**PROBLEM STATEMENT:** Report how many lines of the material below contain the string "Políticas". The reply is that number and no more.

**DATA:**

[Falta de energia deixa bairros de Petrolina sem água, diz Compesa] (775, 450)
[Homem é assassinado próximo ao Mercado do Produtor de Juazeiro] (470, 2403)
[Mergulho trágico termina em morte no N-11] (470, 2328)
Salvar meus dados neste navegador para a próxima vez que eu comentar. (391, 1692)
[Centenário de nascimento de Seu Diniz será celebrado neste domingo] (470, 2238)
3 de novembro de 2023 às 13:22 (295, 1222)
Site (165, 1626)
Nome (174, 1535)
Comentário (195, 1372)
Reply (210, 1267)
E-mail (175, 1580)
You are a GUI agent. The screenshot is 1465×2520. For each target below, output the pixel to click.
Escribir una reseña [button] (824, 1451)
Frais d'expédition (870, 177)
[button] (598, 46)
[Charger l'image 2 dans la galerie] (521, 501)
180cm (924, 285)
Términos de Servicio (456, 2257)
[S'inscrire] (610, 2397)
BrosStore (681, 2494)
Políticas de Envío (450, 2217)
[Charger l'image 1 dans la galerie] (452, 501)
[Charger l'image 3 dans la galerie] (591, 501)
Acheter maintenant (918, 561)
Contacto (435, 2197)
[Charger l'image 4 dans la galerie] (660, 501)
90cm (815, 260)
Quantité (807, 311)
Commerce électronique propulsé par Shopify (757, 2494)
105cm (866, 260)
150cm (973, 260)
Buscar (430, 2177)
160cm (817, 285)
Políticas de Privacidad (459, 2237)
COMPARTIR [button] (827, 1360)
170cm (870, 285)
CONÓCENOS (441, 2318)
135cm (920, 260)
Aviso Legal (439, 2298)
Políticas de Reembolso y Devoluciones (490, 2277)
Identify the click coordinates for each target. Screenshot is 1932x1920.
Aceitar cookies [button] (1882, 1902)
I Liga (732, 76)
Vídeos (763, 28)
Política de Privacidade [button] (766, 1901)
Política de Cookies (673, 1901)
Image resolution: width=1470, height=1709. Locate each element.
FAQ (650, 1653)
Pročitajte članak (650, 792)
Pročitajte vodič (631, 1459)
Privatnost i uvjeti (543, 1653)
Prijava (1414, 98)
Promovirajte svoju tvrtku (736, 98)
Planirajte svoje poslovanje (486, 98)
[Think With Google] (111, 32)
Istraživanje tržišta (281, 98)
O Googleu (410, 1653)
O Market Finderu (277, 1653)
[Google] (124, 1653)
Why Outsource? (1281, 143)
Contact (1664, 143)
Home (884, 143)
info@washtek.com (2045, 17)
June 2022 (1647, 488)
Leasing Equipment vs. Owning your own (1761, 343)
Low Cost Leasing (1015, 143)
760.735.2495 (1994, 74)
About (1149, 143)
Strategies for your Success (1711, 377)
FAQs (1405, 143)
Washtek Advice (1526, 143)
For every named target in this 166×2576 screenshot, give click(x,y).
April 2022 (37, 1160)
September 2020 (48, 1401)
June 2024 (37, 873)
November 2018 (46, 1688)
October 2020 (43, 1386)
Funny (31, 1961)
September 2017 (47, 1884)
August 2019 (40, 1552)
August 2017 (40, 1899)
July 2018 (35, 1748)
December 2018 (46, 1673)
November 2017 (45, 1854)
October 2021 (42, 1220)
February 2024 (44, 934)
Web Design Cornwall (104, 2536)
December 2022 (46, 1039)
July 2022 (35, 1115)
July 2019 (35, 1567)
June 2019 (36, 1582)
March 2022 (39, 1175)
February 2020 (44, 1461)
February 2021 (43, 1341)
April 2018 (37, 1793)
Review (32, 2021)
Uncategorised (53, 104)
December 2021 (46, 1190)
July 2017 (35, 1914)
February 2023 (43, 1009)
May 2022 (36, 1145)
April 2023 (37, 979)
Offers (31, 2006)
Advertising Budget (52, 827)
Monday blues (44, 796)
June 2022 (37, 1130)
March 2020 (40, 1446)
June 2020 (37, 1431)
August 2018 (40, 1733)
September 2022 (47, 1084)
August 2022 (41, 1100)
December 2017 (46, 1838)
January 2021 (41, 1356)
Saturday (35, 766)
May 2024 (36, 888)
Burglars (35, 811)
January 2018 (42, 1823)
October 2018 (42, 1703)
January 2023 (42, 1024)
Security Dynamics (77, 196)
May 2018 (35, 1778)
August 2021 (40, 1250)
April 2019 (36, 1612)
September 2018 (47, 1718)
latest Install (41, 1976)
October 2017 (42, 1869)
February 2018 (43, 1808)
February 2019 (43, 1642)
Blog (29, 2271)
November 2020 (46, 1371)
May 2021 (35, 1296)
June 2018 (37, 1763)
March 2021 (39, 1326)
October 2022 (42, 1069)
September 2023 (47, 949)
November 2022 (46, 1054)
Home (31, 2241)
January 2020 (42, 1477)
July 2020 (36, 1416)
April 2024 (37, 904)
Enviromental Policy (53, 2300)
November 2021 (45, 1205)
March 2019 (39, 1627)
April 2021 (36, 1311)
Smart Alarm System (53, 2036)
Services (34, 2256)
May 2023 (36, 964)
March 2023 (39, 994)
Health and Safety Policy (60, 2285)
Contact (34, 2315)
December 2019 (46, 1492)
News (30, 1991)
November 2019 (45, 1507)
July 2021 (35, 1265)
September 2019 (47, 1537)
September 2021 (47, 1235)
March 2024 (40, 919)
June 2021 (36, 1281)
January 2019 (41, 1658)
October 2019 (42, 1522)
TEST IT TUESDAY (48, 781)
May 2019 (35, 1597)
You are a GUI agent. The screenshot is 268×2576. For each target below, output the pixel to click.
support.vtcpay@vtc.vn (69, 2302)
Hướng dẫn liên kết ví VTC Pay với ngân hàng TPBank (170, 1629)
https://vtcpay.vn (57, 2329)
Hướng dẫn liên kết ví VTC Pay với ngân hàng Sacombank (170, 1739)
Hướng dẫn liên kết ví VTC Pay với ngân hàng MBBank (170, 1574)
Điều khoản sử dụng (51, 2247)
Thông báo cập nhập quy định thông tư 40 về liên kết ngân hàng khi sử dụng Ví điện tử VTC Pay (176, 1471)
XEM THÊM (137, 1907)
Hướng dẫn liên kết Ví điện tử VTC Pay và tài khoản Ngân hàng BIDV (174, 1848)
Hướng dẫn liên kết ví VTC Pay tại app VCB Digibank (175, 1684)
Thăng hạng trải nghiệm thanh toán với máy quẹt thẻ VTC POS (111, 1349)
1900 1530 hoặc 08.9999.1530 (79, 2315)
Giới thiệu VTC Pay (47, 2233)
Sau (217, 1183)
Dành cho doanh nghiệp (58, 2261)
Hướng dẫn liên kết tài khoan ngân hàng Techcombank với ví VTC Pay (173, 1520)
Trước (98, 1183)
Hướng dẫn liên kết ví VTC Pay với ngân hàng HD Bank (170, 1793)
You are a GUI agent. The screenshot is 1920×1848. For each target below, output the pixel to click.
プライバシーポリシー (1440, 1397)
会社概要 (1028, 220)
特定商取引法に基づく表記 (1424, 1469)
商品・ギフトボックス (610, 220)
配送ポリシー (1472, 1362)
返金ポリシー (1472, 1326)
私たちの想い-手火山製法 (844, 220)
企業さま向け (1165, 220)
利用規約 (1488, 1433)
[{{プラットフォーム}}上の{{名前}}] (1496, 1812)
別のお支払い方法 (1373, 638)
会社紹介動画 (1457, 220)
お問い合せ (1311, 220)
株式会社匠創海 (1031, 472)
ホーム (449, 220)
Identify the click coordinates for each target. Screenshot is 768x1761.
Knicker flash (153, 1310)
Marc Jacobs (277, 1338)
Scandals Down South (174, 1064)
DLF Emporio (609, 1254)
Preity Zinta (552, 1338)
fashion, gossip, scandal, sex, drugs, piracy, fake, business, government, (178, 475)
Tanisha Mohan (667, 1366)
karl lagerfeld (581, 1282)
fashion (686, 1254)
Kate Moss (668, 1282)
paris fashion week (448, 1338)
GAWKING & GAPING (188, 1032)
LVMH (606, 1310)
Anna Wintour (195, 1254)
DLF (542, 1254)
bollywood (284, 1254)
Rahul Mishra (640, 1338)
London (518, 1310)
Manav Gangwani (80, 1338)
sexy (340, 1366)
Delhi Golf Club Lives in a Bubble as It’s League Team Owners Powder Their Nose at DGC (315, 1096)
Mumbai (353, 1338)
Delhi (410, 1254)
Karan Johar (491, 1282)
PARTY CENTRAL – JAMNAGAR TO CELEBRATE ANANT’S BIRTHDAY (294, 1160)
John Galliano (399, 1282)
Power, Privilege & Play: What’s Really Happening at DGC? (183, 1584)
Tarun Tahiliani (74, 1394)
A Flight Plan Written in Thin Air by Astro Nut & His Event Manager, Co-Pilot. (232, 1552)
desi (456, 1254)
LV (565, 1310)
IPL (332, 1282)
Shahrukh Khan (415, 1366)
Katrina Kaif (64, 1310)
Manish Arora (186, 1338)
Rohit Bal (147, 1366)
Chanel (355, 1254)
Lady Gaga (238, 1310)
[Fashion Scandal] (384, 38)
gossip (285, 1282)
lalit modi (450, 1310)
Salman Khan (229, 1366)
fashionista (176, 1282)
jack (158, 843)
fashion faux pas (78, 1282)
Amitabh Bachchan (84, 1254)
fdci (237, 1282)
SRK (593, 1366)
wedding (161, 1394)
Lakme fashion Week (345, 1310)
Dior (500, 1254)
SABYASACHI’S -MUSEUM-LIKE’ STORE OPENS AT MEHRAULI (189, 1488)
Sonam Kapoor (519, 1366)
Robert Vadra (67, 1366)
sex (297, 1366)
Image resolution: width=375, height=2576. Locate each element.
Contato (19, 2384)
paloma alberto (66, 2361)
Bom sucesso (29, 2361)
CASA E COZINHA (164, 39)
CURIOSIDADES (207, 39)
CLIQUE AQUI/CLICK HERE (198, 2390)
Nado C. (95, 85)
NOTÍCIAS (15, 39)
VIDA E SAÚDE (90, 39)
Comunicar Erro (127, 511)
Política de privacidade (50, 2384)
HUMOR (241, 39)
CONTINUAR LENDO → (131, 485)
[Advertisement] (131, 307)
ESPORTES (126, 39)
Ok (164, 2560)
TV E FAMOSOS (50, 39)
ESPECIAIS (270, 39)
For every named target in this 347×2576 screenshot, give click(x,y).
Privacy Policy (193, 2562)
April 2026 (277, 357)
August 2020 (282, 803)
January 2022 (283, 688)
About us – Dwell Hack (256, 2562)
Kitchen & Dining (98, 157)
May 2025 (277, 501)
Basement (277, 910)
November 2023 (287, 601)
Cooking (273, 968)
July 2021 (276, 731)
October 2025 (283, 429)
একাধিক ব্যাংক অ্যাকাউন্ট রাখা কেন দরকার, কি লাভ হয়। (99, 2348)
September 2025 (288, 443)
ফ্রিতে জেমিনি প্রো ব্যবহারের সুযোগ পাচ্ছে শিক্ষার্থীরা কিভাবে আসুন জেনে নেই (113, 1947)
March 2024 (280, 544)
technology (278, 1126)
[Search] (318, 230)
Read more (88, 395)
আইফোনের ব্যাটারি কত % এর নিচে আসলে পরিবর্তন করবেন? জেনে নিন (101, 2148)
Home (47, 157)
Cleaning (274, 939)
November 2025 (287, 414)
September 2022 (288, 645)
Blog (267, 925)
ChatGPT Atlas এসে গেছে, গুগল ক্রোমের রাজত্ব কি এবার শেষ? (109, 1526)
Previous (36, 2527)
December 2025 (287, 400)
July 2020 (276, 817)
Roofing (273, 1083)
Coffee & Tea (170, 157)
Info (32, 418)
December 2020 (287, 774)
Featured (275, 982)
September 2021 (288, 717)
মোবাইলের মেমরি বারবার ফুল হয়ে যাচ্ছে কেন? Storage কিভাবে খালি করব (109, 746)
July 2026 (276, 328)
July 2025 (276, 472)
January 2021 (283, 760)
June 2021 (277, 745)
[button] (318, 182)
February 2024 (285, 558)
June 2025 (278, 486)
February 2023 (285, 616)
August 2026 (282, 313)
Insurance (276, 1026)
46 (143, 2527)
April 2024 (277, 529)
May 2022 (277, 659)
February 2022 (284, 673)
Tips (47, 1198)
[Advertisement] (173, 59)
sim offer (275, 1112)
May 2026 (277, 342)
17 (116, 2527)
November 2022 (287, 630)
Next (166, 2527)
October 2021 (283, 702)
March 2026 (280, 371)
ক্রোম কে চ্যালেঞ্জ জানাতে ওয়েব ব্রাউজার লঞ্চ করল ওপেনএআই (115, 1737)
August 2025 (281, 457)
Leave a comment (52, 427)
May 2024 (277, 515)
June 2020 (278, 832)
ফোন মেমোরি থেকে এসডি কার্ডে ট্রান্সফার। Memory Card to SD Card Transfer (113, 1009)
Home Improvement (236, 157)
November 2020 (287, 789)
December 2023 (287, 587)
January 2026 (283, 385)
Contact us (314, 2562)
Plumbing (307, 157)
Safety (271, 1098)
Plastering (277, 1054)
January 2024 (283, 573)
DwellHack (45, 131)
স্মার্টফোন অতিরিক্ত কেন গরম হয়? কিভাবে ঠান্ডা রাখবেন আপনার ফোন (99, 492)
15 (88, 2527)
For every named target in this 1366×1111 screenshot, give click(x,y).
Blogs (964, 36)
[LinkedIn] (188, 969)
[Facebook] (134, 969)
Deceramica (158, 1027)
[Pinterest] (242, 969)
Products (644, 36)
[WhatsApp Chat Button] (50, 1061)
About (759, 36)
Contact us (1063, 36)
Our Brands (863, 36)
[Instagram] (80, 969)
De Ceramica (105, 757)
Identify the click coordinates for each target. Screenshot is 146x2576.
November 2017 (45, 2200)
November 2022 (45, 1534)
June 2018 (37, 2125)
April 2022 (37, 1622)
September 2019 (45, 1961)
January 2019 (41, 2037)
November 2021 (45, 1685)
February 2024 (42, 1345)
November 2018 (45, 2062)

**OUTPUT:** 3